On
the way from my temporarily abode in Salonica to the lower town I descend Agia
Sophia street. I notice the name of an alleyway I pass: Urania
street. Urania, the Muse of Astronomy. It makes me think of Charles
Dickens who founded a home for 'fallen girls,' named Urania Cottage,
together with the fabulously rich miss Coutts. The aim was to
rehabilitate these girls by teaching them the necessary domestic
skills after which they were to be shipped off to Australia or Canada
to get married and live long and happily ever after.
Dickens
never visited Greece, never mind Salonica, in the nineteenth century
the competitor of Smyrna and Alexandria for the position of second city in the
Ottoman Empire.
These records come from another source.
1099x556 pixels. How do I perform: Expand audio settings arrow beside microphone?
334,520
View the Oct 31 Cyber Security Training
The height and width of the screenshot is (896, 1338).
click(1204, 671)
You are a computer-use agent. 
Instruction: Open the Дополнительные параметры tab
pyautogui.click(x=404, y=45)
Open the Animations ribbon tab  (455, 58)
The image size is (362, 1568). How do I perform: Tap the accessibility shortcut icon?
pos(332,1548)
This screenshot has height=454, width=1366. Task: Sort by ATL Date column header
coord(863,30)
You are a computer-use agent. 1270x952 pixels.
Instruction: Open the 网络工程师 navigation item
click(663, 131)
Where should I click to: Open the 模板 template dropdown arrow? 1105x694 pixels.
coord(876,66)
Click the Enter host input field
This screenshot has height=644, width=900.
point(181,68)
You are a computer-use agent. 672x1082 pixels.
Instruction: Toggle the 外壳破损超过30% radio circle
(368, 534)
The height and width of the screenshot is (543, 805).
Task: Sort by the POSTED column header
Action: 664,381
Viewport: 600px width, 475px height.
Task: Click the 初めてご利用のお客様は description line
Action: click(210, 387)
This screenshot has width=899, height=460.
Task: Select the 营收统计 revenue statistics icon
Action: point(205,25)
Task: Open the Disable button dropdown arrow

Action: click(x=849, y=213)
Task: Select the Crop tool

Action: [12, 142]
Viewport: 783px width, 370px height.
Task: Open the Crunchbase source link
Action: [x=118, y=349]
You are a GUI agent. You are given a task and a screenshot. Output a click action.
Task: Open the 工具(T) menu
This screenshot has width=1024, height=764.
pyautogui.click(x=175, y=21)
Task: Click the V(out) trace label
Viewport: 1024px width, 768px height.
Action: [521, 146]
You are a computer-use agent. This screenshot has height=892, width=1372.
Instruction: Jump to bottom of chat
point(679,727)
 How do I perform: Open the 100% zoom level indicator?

There probably aren't any 'fallen girls' to be found
on Urania street, though you will in the seedy
side of town, between the port and the
railway station. By the way, there aren't many stars to be seen
either at night between the towering flats of narrow Urania street.
My
temporary abode is in the former Turkish quarter. Just above the
street where the great fire of 1917 began. It burned for thirty-six
hours during which three quarters of the city was destroyed. It's a
picturesque neighbourhood with quite some remains from the days that
mobile telephones and the internet were still eccentric dreams of a
whacko Gyro Gearloose. A girl obsessively staring at her smartphone
nearly bumps into me. She gives me an angry look, as I am to blame of
course.
The
fire drastically changed the features of the city. History drove out
the Turks in 1923 and twenty years later almost all the Jews, who
constituted the largest community in Salonica by the end of the
nineteenth century, the reason why it was sometimes named the
Jerusalem of the West. It's impossible to predict what the internet
will finally bring about, but at least the word γουγλάρω
found a place in the Greek language.